Here are my questions:
Recommendations on porch flooring material for a 1920’s Craftsman style house.
What kind of wood to make the new column bases out of.
What is best practice for the connection between floor and column. Wood to wood spells rot again at some point.
The detail:
I moved into a 1920’s Craftsman style house with a huge wrap around porch. The house had been vacant for a number of years and is pretty bad shape. My wife fell in love with it and so now I am trying to restore/modernize it while keeping all my regular clients happy.
The porch needs major work all of which is not big deal for me. The one thing I can’t seem to find any current recommendations on is the connection between a wood floor and wood columns.
The porch has tapered structural wood columns that none of my suppliers say they can come close to matching. Based on that, and the fact that my wife really likes their style I need to restore them. They need some repair at the bottom. I plan to jack the roof up, brace it and then take them out one at a time. In the shop I can cut the base off square and put a new base under them that is the same pattern.

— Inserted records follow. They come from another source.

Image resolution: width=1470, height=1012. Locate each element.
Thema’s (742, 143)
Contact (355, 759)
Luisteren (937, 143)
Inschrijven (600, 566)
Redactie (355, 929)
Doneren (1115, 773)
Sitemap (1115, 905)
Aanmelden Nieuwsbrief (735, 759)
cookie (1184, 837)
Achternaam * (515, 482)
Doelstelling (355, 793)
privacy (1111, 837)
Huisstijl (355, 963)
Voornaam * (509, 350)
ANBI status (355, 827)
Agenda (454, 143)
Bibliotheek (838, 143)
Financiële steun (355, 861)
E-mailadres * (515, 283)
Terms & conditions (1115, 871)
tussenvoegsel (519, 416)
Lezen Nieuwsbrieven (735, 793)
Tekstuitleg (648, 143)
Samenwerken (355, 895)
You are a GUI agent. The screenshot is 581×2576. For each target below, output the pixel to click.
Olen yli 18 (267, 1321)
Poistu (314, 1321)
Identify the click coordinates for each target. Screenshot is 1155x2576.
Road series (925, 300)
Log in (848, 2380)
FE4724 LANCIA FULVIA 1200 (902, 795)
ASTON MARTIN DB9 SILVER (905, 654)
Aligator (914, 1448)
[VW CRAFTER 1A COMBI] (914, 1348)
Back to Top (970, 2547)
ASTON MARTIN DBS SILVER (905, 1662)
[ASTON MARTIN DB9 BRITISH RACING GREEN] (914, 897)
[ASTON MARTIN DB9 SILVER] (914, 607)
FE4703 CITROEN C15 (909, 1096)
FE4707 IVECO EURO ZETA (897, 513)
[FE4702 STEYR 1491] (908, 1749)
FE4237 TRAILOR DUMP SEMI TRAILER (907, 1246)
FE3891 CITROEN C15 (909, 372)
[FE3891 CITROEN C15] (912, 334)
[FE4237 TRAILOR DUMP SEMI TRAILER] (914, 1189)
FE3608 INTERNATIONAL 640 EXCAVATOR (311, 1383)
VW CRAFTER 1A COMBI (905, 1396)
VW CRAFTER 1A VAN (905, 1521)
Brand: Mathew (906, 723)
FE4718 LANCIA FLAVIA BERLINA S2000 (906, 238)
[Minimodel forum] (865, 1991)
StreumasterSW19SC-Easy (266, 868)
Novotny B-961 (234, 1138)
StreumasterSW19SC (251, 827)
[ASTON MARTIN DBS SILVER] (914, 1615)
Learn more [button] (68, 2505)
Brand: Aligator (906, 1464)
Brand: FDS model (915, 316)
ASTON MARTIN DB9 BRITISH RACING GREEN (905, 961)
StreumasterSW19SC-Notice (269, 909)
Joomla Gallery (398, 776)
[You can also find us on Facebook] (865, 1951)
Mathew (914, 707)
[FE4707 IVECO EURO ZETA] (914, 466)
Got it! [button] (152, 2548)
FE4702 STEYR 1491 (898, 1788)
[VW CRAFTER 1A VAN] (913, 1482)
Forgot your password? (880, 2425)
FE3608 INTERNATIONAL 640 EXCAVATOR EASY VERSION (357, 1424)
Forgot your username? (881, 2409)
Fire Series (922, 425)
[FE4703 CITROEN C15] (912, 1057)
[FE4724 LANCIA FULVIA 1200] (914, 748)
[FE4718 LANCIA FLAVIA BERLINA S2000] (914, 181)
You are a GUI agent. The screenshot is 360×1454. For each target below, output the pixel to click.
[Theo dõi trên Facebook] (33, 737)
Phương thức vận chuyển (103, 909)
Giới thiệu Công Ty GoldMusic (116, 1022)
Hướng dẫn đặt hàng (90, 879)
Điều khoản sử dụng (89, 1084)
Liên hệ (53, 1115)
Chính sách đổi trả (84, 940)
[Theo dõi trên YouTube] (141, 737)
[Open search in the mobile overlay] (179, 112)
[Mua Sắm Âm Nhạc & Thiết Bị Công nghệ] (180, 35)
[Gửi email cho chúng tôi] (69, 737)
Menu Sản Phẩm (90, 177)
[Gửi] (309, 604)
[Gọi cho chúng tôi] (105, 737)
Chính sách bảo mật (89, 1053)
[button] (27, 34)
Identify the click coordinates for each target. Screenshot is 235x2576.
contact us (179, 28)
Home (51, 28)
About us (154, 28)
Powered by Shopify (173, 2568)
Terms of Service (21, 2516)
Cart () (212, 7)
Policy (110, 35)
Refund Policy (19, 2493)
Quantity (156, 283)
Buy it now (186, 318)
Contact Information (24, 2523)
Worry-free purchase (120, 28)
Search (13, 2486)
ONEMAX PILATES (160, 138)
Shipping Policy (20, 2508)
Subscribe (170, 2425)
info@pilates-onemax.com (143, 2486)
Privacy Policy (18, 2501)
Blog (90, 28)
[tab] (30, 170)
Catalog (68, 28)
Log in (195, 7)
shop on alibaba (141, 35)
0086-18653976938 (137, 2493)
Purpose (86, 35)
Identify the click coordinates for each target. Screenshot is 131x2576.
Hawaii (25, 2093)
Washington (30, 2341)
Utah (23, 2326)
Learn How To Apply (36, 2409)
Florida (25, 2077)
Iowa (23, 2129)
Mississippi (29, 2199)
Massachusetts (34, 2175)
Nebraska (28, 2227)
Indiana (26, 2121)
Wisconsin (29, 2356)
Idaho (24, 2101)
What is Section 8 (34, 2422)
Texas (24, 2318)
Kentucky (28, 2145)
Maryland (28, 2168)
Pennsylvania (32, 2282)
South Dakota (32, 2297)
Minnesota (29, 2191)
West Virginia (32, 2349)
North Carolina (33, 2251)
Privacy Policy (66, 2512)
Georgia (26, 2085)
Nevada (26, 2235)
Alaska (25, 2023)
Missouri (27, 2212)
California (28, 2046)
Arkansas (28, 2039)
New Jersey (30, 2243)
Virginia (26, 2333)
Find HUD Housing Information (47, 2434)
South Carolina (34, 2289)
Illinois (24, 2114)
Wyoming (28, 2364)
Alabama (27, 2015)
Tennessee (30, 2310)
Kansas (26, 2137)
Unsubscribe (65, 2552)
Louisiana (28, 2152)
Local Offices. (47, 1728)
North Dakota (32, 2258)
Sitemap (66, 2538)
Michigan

The columns might have been built locally or even on site. They are load bearing with no internal support like a pipe or post. They sit directly on the original T&G floor. The connection between the colum and floor has held moisture and casued both to rot out. I expect that some of the framing will also have damage.
While each column is out I need to replace the porch floor and deal with framing as needed. I have considered composit flooring but everything I read about load and compression concern me. I would rather not have to do lots of engineering to get wood floor under the colum and then composit around it. I can do the exotic lumber route but it really will not look right. I can also do T& G again or pressure treated.
Thanks for the input.
Replies
For the base itself, use some of the new plastic lumber (but keep in mind that it's not real stiff). Try to minimize the contact area between the plastic base and the flooring so as to minimize water capture between. Maybe drill holes or whatever to let air through. You might consider making an area in the floor about 1" smaller than the base all around (so the base will hide it) that is plastic lumber or even a steel plate (rust protected somehow), bearing directly on beefed-up framing.